On Friday, the central bank again looked to be shoring up the currency by setting guidance through its daily fixing.

Prior to the market’s opening, the People’s Bank of China (PBOC) set the midpoint rate at 7.215 per US dollar, 164 pips weaker than the previous fix of 7.1986.

The fix was set weaker than prior days, implying that the PBOC could be allowing the yuan to gradually drift lower, Maybank analysts said in a note.

A widening services trade deficit from outbound tourism or overseas study, and reduced incentives for Chinese exporters to convert proceeds back to yuan due to a wide interest rate gap, may be downside factors in the near term, said Becky Liu, head of China macro strategy at Standard Chartered Bank.

But Liu did not expect a sharp move in the yuan soon “as the PBOC’s stance to defend the currency around current levels remains very strong”, Liu said.

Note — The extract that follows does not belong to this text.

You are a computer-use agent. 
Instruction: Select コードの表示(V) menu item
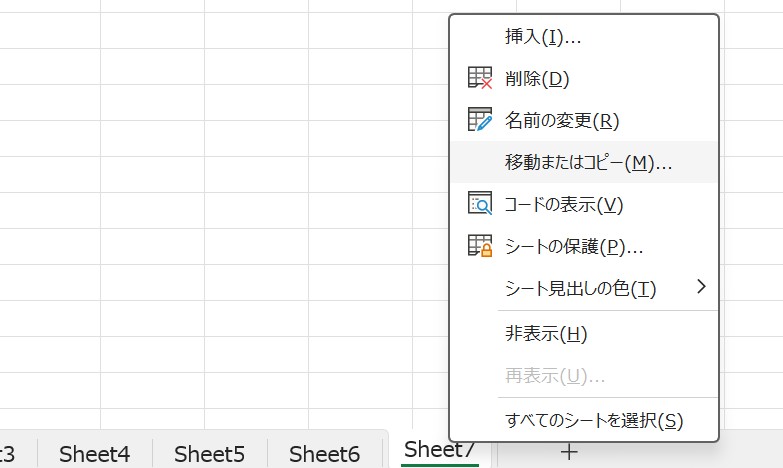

“I think the PBOC will take a further action such as state banks’ dollar selling in the market,” said Kiyong Seong, lead Asia macro strategist at Societe Generale CIB.

 

Offshore Yuan Struggles Against Dollar

Yuan weakness this week is not an isolated event as higher oil prices and resilient US economic data helped strengthen the dollar, Seong noted.

Meanwhile, market participants are anticipating a funding squeeze in the offshore yuan market to slow down this week’s depreciation, UBS analysts wrote in a note.

The offshore yuan weakened to a low of 7.3621 per dollar, the softest level since October 2022, and was trading at 7.3472 per dollar around 0855 GMT.

A Chinese state-owned newspaper said on Friday that with the economy gradually recovering, there should be a little more confidence in the yuan exchange rate.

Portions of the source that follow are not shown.